Basically I suggest breaking this down into four categories.

  1. In The Blinds
  2. Early Position
  3. Middle Position
  4. Late Position

These are dynamic positions. What I mean by that is your position depends on if people fold their hand. For example you may be the big blind but everyone folds except for the small blind. This makes you late position.

The advantage in having a late position is that you get to see the actions of others before you have to make a decision as to what to do. This can be a huge advantage often times over looked by new players. Now because your playing style would be dictated by what you would do in these positions in different circumstances I will not use specifics as much as the general concepts involved.

First lets examine the “1. In The Blinds” position. First of all it is not advantageous to be in this position as you will be acting early in every subsequent round. Also you have had to contribute to the pot up front and so already have some interest in it. At the start of the hand you will get to act late or even last. Use this to your advantage. Knowing you will be acting early in every subsequent round means don’t call the lower or middle strength starting hands unless the blinds are low and you just want to see if something special happens on the flop for you, and then be quick to fold it when it doesn’t. A mistake I see many newer players make is checking and then calling small bets from this position, or betting the minimum then calling small raises. Now unless you have made a strong hand at the flop you are likely committing yourself more and more to a pot that won’t be yours. New players look at it like betting a little then calling a little won’t hurt them so that they can see if they get their card on the turn, and then the river. The problem is that each little bit adds up. Also the more you put in the pot the more of an interest you have in it. If you put $20 in last round perhaps $30 this round will be small enough to call. You have to remember that in no-limit hold’em your chips are leverage as well as your stake in the tournament. Each little bit not only gets you closer to the door, but reduces your strength as well. If you have a large stack people are less likely to call simply because you can put them all-in if you choose to.

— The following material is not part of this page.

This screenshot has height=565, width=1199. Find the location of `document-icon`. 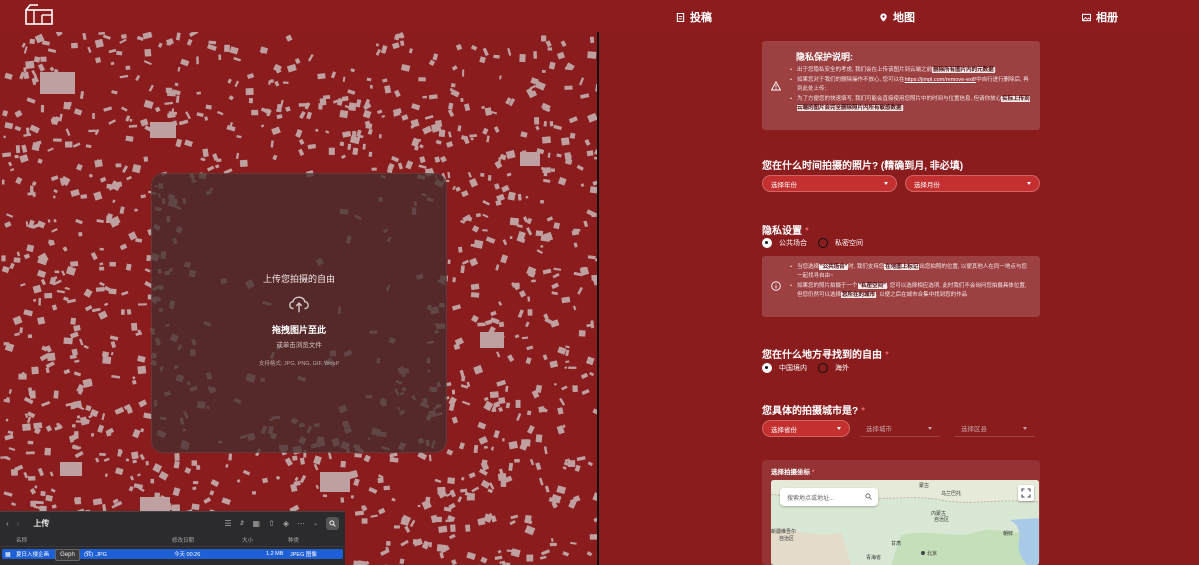

document-icon is located at coordinates (680, 17).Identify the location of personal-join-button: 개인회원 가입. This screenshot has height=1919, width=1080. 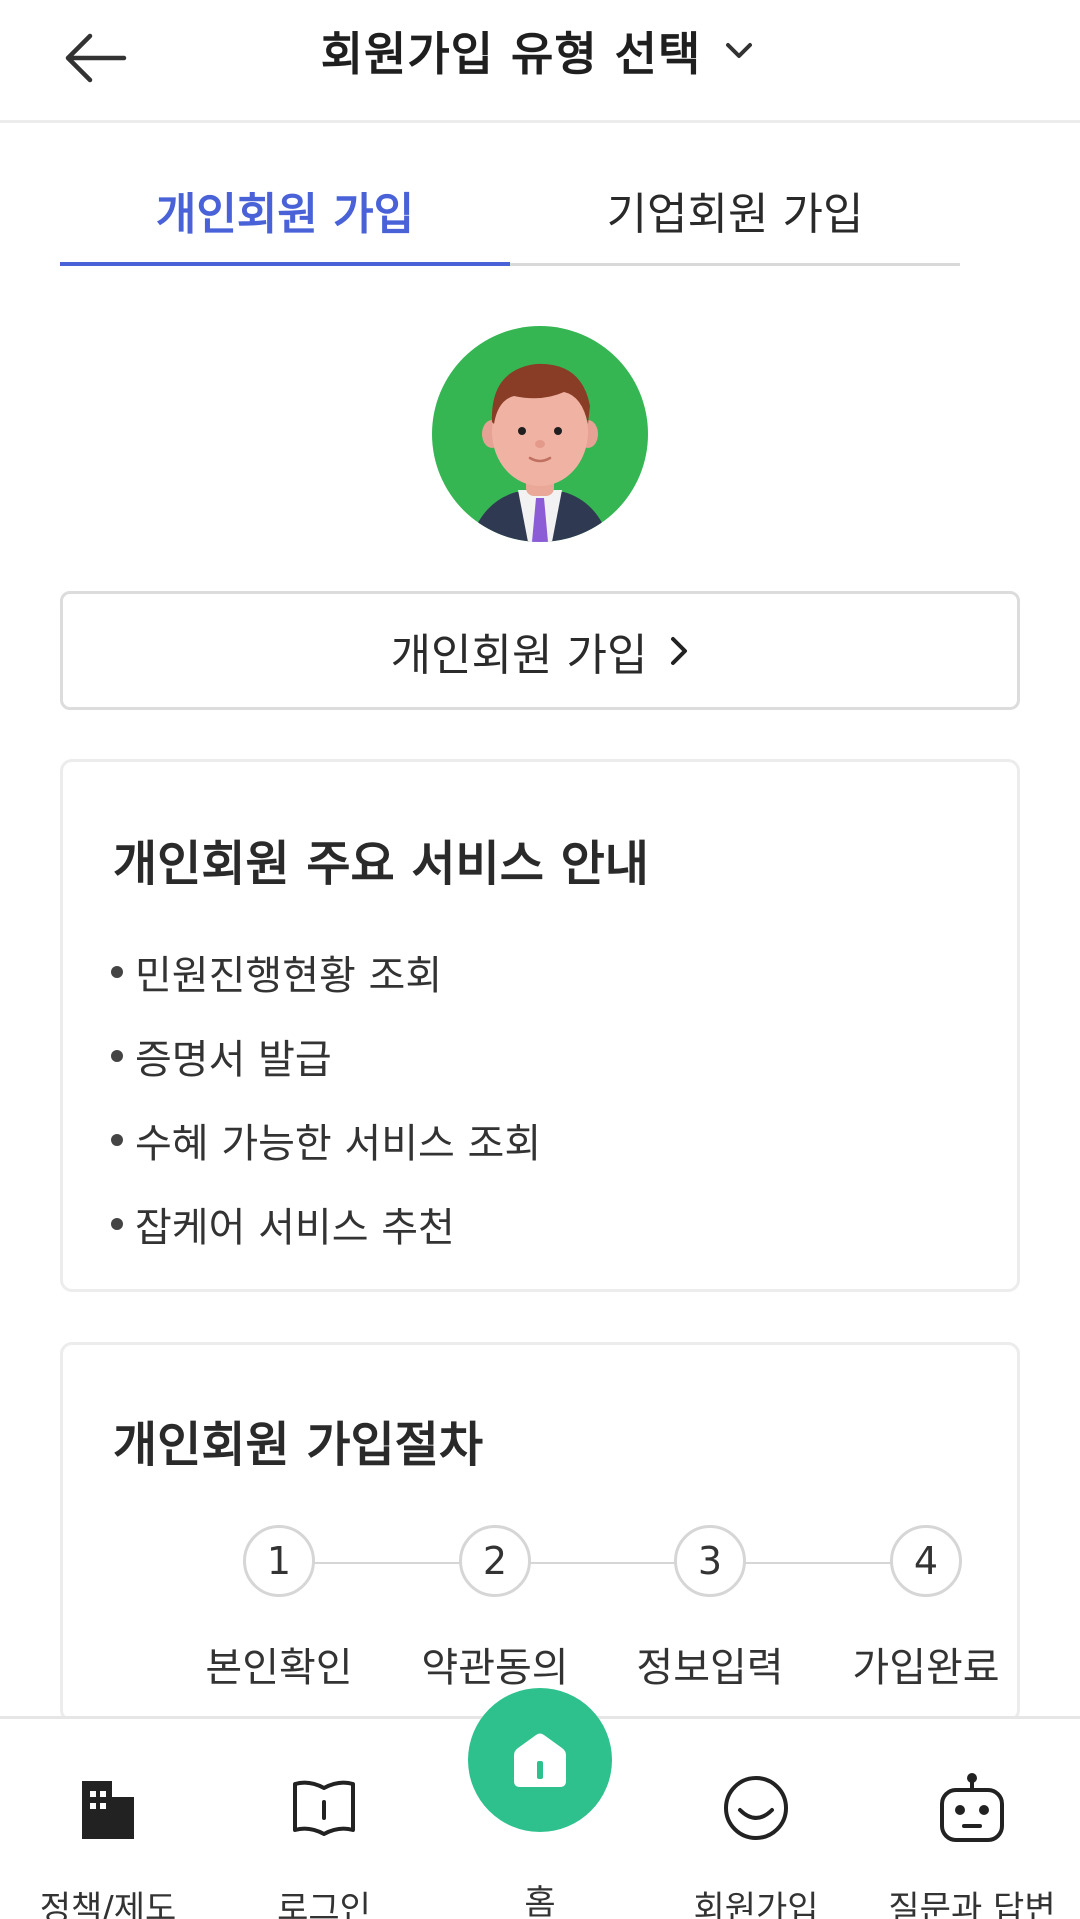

Now as for the breaking down into what positional category for the most part I would suggest this. Generally think of it as early position and late position. If you are in a middle position than consider yourself early position unless your planning on making a bet to force hands out. In which case it would be likely that some after you would fold and so possibly putting you in late position. Unless a large number of people get in on a hand for the most part there will be early and late positions after the initial round.

I suggest adjusting your starting hand requirements according to your position. For example playing the top 40 or 80 starting hands from late position, but only playing the top 24 from early position. Also I suggest being prepaired to fold a suspect hand if your acting earlier in position. Put a “feeler bet” out to gauge the level of your opponents hand.

Keeping your position in mind while deciding as to what play to make will make you a much better poker player. It will allow you to save money that might have been lost as well as extracting money more skillfully. Either way it is sure to improve your game.